**TEXTE FOURNI**
Il a cité des termes émanant de la présentation de Raymond suggérant l’existence d’une dichotomie entre « la privatisation de l’eau » et « l’entreprise de l’eau » et interprété la décision de la Cour Constitutionnelle comme une directive destinée à donner la priorité aux entreprises d’Etat comme le montrent les diapositives. Raymond n’a pas donné suite aux messages lui demandant ses commentaires.

« L’occasion fournie aux entreprises d’Etat grâce à la décision de la Cour Constitutionnelle ne devrait pas être perçue comme un moyen de privatiser les institutions publiques et commercialiser les services publics » a commenté Reza.

Kruha était généralement très satisfaite des jugements, mais, d’après Reza, les plaignants de l’affaire Djakarta feront effectivement appel car seule une partie de leur action en justice a été acceptée.

Alors que la privatisation des services d’eau était considérée comme contrevenant à la constitution et portant atteinte aux droits de l’homme à l’accès à l’eau, la Cour n’a pas proposé de « disposition légale » permettant de redonner à l’Etat le contrôle au nom de la protection de ces droits.

Cela ne signifie pas pour autant que Reza n’a pas apprécié le verdict.

« C’est la première fois qu’un tribunal indonésien annule un contrat pour cause de transformation des sociétés de distribution d’eau en sociétés commerciales » a-t-il commenté. « C’est énorme pour l’Indonésie et pour le monde. C’est pourquoi il y a des gens partout qui s’intéressent à ce processus. »

Aide de l’étranger

La semaine dernière, la maison d’édition indonésienne Gramedia Pusaka Utama a publié une traduction du livre « Water in Paris, back to the public » (’Eau de Paris, retour au service public), relatant la remunicipalisation de la capitale française et la citant comme exemple pour d’autres villes.

**EXTRAITS DE DONNÉES**
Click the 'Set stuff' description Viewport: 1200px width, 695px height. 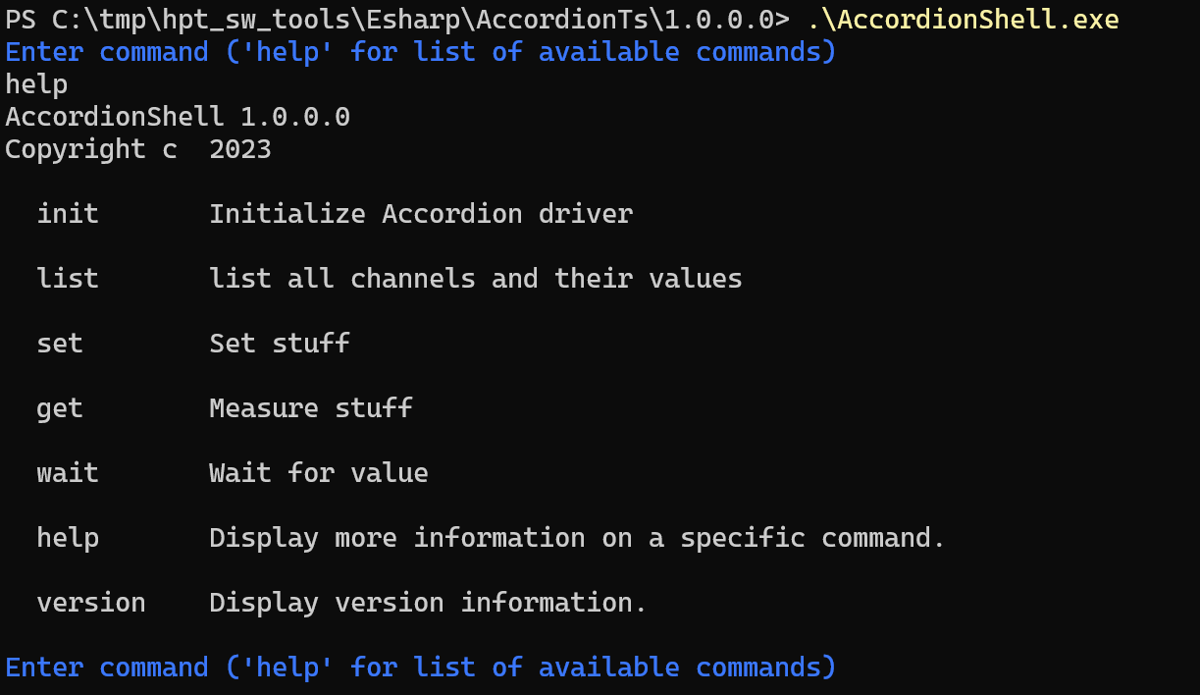280,344
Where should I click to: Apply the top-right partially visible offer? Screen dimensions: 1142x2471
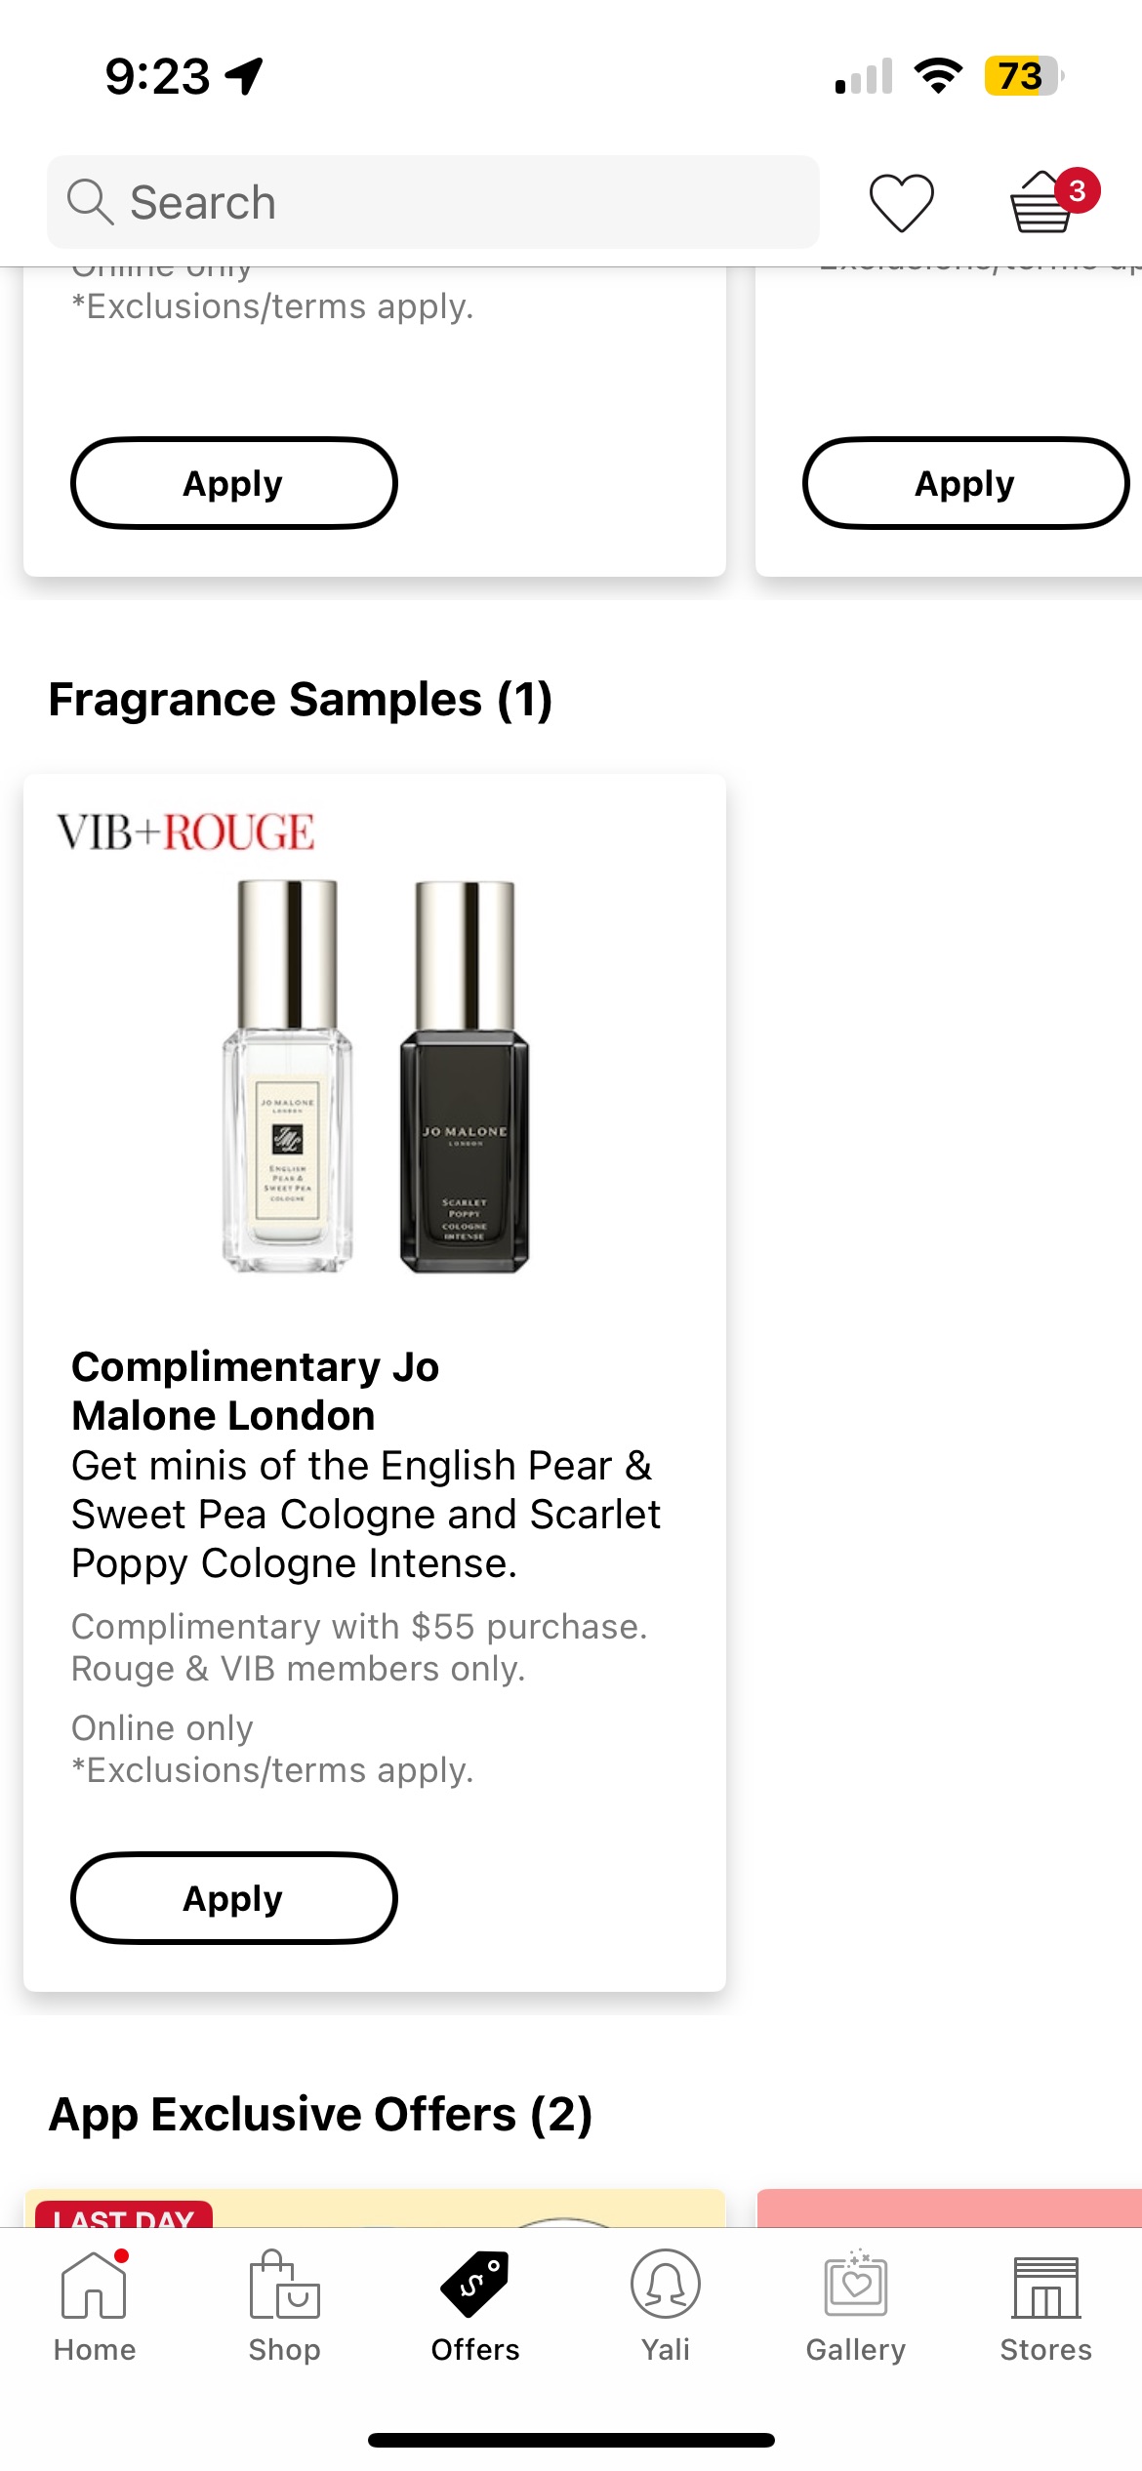[965, 483]
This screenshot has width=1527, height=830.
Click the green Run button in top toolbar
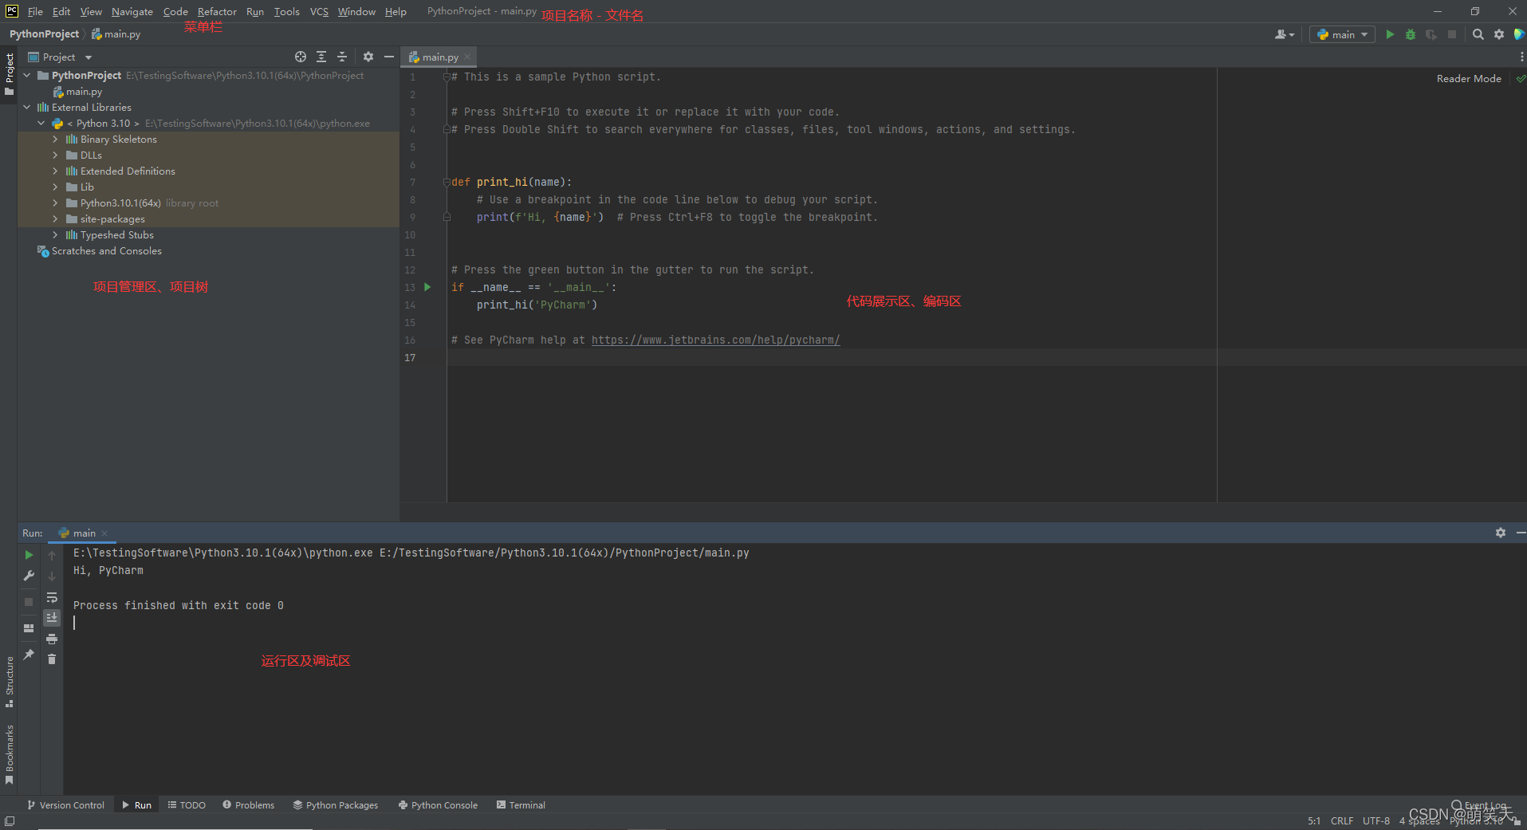(x=1390, y=34)
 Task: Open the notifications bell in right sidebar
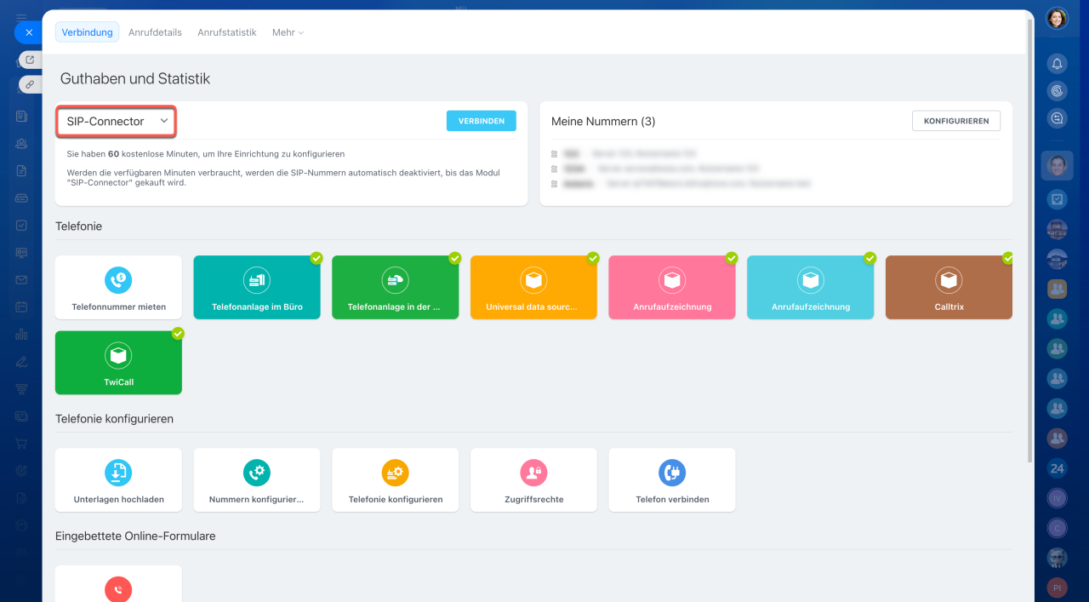coord(1057,64)
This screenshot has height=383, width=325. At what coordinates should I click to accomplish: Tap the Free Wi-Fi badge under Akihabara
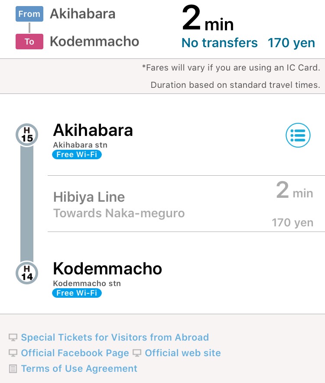(77, 154)
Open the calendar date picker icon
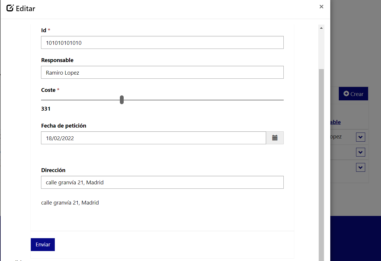Image resolution: width=381 pixels, height=261 pixels. pyautogui.click(x=275, y=138)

**TÂCHES À RÉALISER**
- 1) Recopiez le passage du texte sur la privatisation de l'eau allant de « Alors que la » jusqu'à « de ces droits. » inclus.
- 2) D'après le texte sur la privatisation de l'eau, expliquez en une à trois phrases pourquoi les plaignants de l'affaire Djakarta vont faire appel.

**LISTE DES RÉPONSES**
- 1)
Alors que la privatisation des services d’eau était considérée comme contrevenant à la constitution et portant atteinte aux droits de l’homme à l’accès à l’eau, la Cour n’a pas proposé de « disposition légale » permettant de redonner à l’Etat le contrôle au nom de la protection de ces droits.

- 2) Les plaignants de l'affaire Djakarta vont faire appel parce que seule une partie de leur action en justice a été acceptée.